Gongura Pachadi Recipe Andhra Style - Pavanis Kitchen

Steps by steps Gongura Pachadi

Gongura Pachadi is a distinctive and traditional chutney originating from Andhra Pradesh, a state in South India known for its bold and spicy flavors. The pachadi (chutney) primarily features Gongura leaves, known as sorrel leaves in English, as the star ingredient. These leaves are celebrated for their tart and slightly bitter flavor profile, which imparts a unique taste to dishes.

The preparation of Gongura Pachadi typically requires the sautéing or steaming of Gongura leaves until they wilt and soften. Alongside this key ingredient, a variety of other components such as red or green chilies, onions, garlic, mustard seeds, cumin, fenugreek seeds, and seasoning are used to create a chutney with a complex, tangy, and spicy character.

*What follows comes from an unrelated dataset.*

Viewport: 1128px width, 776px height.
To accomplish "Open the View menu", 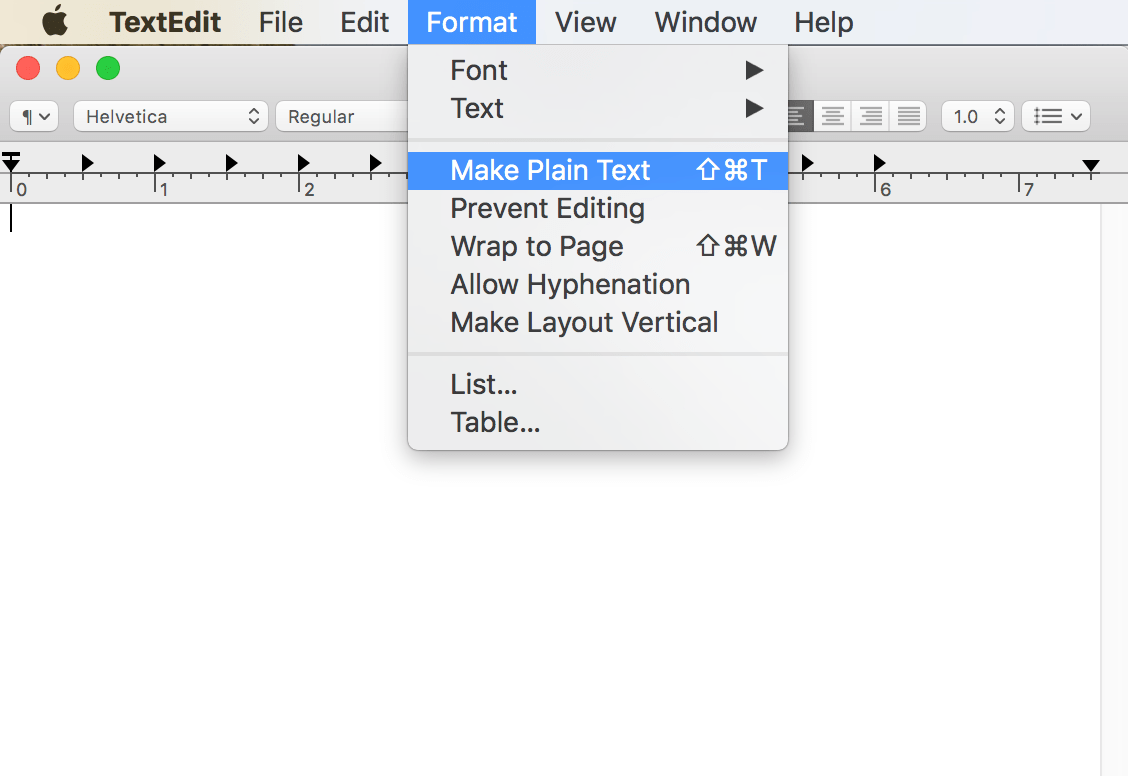I will pos(585,22).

Once the Gongura leaves have been prepared, they are ground into a paste, often along with the other aromatic ingredients, creating a sauce with a rich red or green color depending on the type of chilies and Gongura used. A significant aspect of Gongura Pachadi is the tempering step, where spices like mustard seeds, asafoetida, dried red chilies, and curry leaves are fried in oil, releasing their fragrant oils, before being mixed into the chutney to add depth to the flavor palette.

Gongura Pachadi Recipe

Gongura Pachadi Recipe Andhra Style - Pavanis Kitchen

Gongura Pachadi

One of the signature recipes of Telugu cuisine is a chutney made with gongura, or sorrel leaves. When cooked, the leaves become sticky and tangy. They’re usually spiced with red chiles and garlic. Serve this chutney with steamed rice and ghee to make it a meal.
Prep Time 10 minutes
Cook Time 20 minutes
Total Time 30 minutes
Course Side Dish
Cuisine Indian
Servings 20 people
Calories 1560 kcal


  • 1 large skillet


  • 3 tablespoons sesame oil divided
  • 1 teaspoon fenugreek seeds
  • 5 dried Guntur chiles
  • 3 cups sorrel leaves or gongura, rinsed and finely chopped
  • 3 garlic cloves finely chopped
  • 3 shallots finely chopped
  • 2 teaspoons salt
  • 2 tablespoons water


  • In a large skillet over medium heat, heat 1 tablespoon of sesame oil.
  • Add the fenugreek seeds and Guntur chiles. Sauté for 45 seconds to 1 minute until fragrant. Transfer to a dish and set aside.
  • Return the skillet to medium heat and heat the remaining 2 tablespoons of oil.
  • Add the sorrel leaves, garlic, and shallots. Sauté for 7 to 8 minutes until the sorrel leaves wilt and no longer smell raw. Turn off the heat and let cool.
  • In a blender, combine the roasted fenugreek seeds and chiles, sorrel, garlic, shallots, salt, and water. Pulse into a coarse chutney. Refrigerate in an airtight container for about 5 days.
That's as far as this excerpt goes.